I think Real estate photographers using the D40 would get the best result if they added a wide-angle lens. 18mm with a 1.5x field of view crop (effectively 27mm) is on the ragged edge of what you can get by with shooting interiors. Be careful though when choosing a lens for the D40 it can only auto focus with lenses that have built-in focus motors.
As with any DSLR being used for interiors, I’d also recommend a external flash unit to give you the power to light a room nicely.
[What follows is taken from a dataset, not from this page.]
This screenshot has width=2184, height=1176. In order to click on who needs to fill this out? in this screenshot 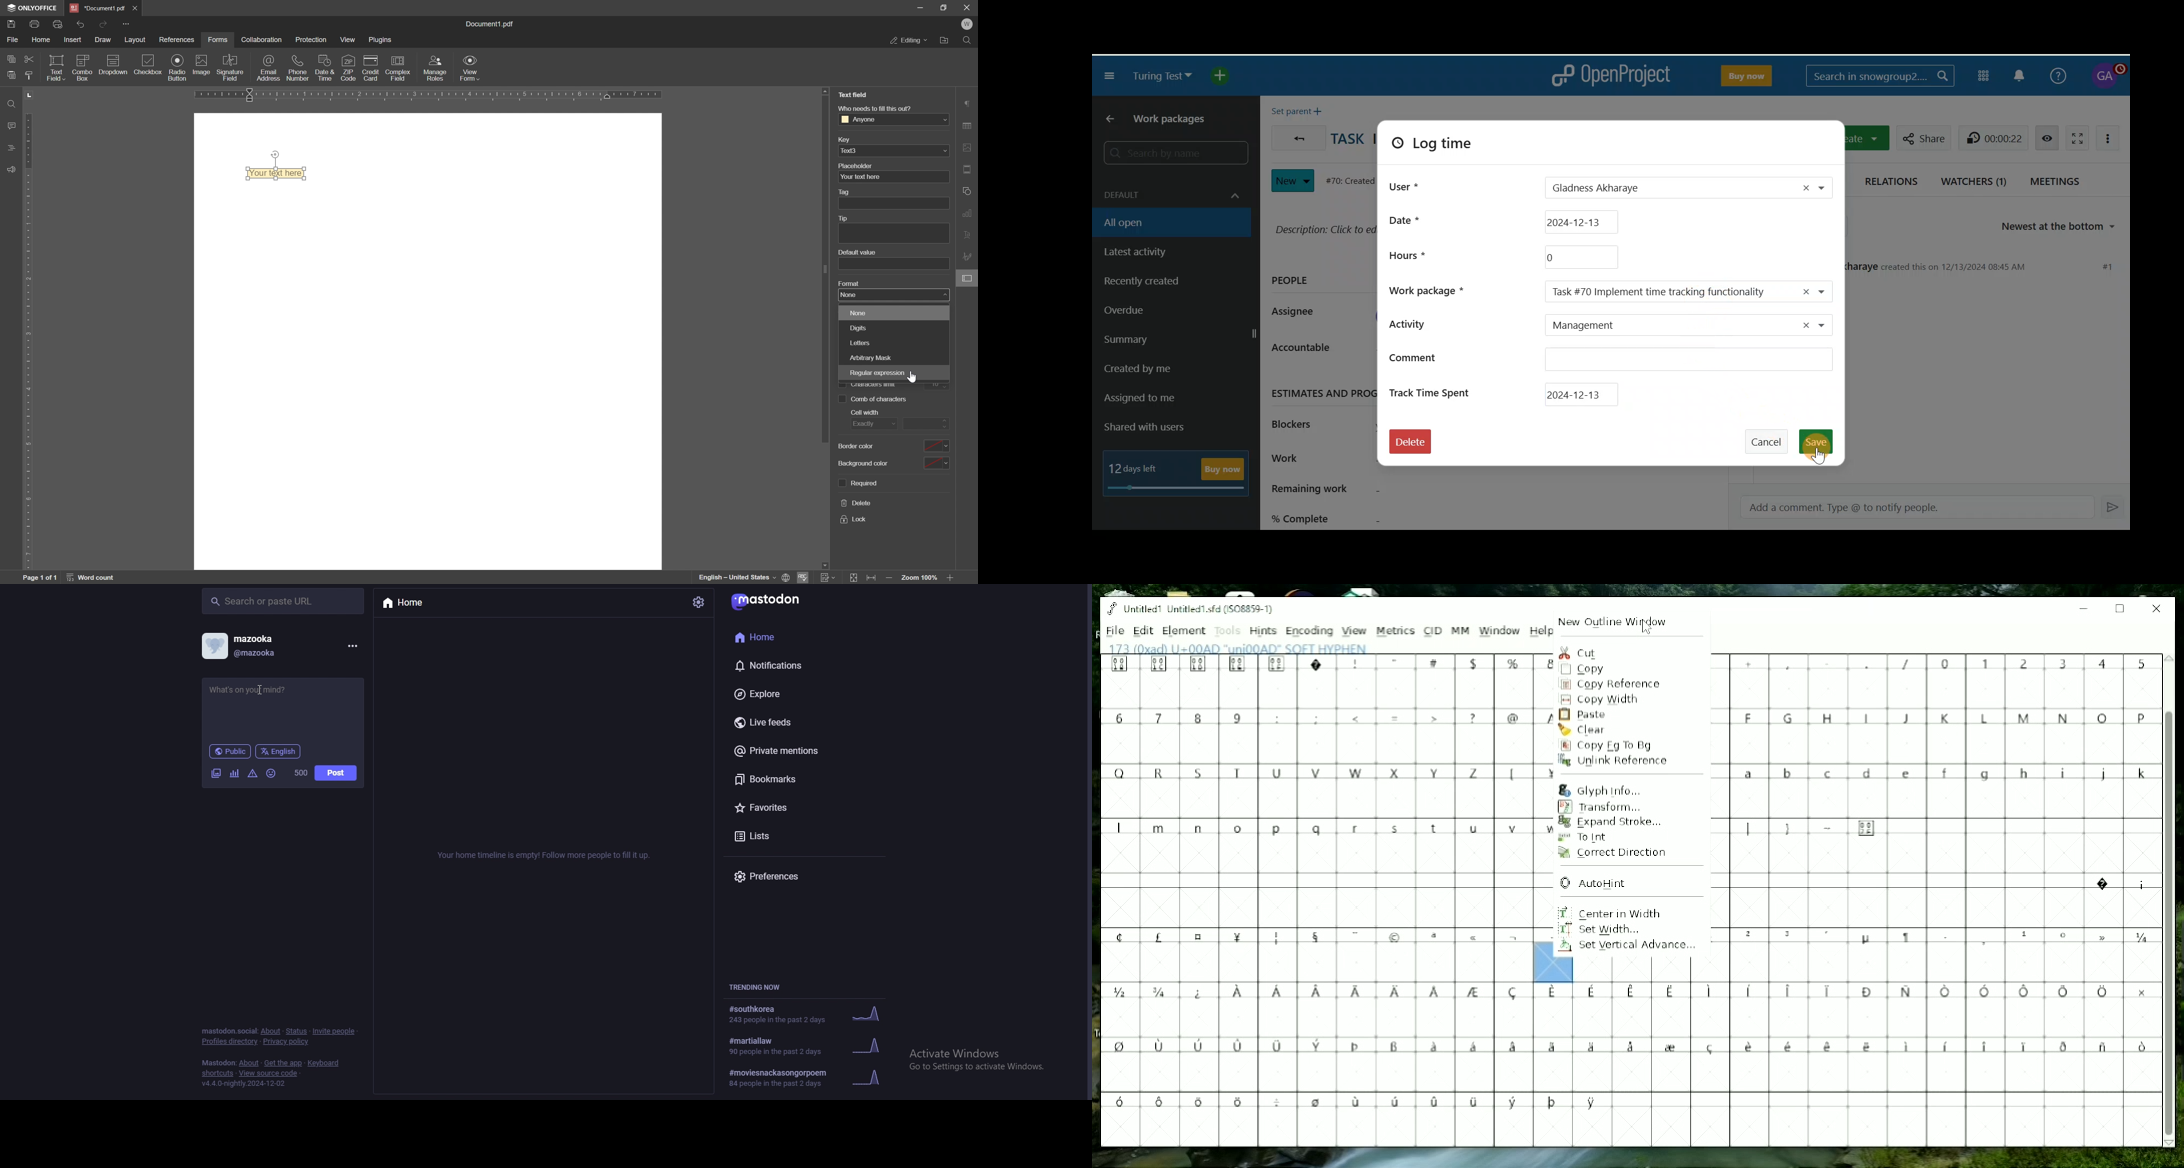, I will do `click(874, 107)`.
Nikon has designed a new external flash (the SB-400) for the D40. The SB-400 unit has a guide number of 21 (m at ISO 100 at 18mm) and has a shooting distance of 60 cm to 20 m (2 to 66 ft).













One Response to “D40 - Nikon’s New Low-End DSLR Announced”
Marc Lacoste November 28th, 2006 at 8:58 am #
Note that at this time, the D40 is at the same price than the D50 which has a much lower actual price than its introduction MSRP one yaer and a half ago.
You gain those features:
# larger, higher definition review screen
# higher ISO 3200 sensitivity
# more compactness and lightness
but lost those:
* only internal focus motor AF-S and AF-I lenses autofocus
* three AF sensors, down from five
* top LCD status display removed, information provided by the back screen
* direct access to resolution, white balance and sensitivity settings removed
A good thing is that Nikon keep the 1/500s (unlimited in fact, electronic) flash sync.
For the SB-400, I’m not sure it could be useful for interior photo because its coverage is only 28 mm equivalent. It should not be noticeable with a 24 mm eq., but not under, unless with a wide-angle converter like a sto-fen omni-bounce.